━━━━━ Supplied data ━━━━━
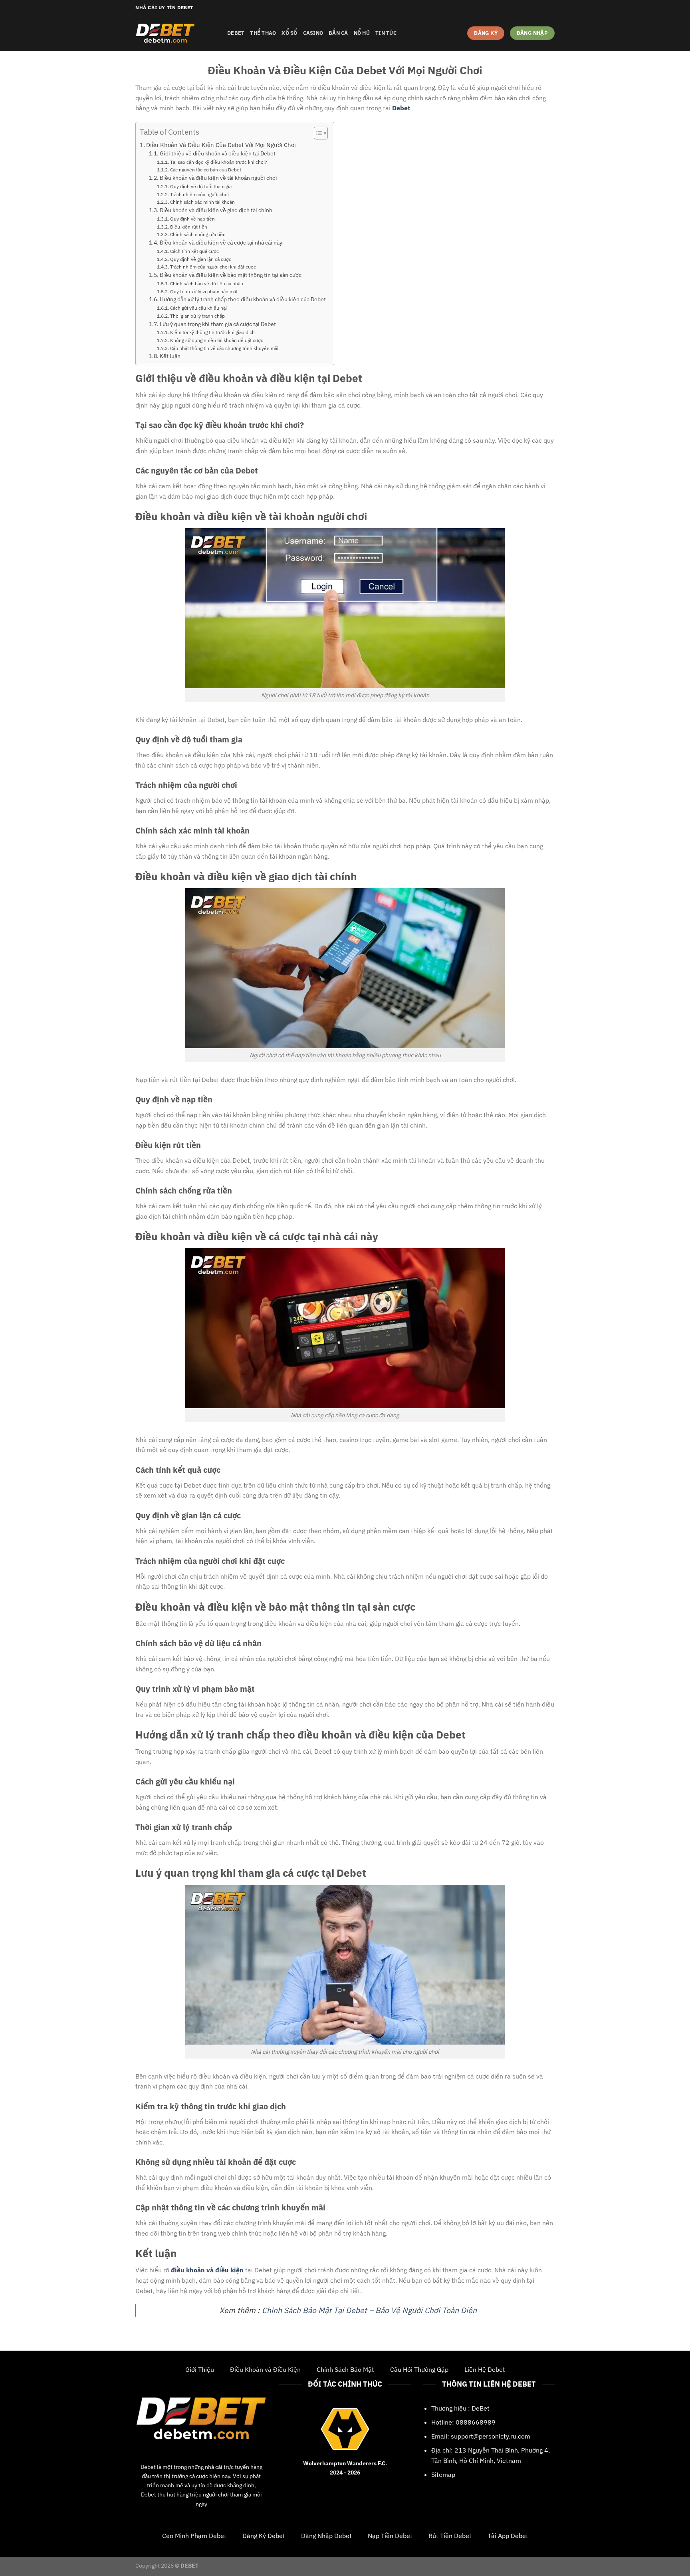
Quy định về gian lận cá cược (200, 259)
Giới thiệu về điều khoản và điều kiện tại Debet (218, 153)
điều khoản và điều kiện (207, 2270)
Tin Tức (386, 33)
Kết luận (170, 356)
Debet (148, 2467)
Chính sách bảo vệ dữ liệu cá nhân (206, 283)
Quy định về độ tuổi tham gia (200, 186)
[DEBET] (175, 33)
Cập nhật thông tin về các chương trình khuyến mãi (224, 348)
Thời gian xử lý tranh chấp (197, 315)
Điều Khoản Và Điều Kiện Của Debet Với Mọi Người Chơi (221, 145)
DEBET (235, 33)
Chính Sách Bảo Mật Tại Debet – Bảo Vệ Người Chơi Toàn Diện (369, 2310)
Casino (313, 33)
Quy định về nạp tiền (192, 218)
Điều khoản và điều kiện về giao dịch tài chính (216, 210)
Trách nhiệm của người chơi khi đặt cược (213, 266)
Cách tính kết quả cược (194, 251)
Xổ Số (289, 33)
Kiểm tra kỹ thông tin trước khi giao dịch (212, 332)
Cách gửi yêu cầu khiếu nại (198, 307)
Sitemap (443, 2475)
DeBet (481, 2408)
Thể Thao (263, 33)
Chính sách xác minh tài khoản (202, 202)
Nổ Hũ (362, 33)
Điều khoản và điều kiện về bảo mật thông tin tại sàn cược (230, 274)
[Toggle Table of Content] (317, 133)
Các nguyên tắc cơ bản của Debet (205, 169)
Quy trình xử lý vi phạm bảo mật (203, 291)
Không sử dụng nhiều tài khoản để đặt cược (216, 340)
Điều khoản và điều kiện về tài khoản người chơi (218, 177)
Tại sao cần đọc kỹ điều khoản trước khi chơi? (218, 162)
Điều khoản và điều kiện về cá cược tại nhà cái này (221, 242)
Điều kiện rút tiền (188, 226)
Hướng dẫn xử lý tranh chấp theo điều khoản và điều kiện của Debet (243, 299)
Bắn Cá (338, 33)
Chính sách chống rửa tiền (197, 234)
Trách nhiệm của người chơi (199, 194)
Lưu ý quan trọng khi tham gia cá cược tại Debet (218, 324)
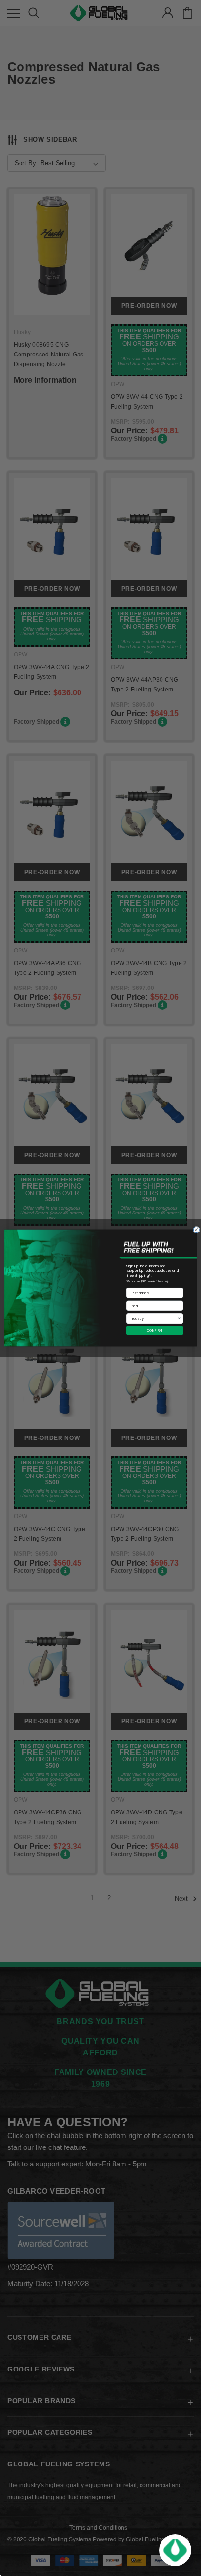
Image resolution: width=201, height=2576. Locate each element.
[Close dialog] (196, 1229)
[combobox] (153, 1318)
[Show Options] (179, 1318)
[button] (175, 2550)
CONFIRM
━━━━━
Problem to work on — Leave out the pictures, and write out exactly the lines from the line containing "Điều kiện rút tiền (188, 226)" through the end of the records above.

Answer for this exercise —
Điều kiện rút tiền (188, 226)
Hướng dẫn xử lý tranh chấp theo điều khoản và điều kiện của Debet (243, 299)
Bắn Cá (338, 33)
Chính sách chống rửa tiền (197, 234)
Trách nhiệm của người chơi (199, 194)
Lưu ý quan trọng khi tham gia cá cược tại Debet (218, 324)
Image resolution: width=201, height=2576. Locate each element.
[Close dialog] (196, 1229)
[combobox] (153, 1318)
[Show Options] (179, 1318)
[button] (175, 2550)
CONFIRM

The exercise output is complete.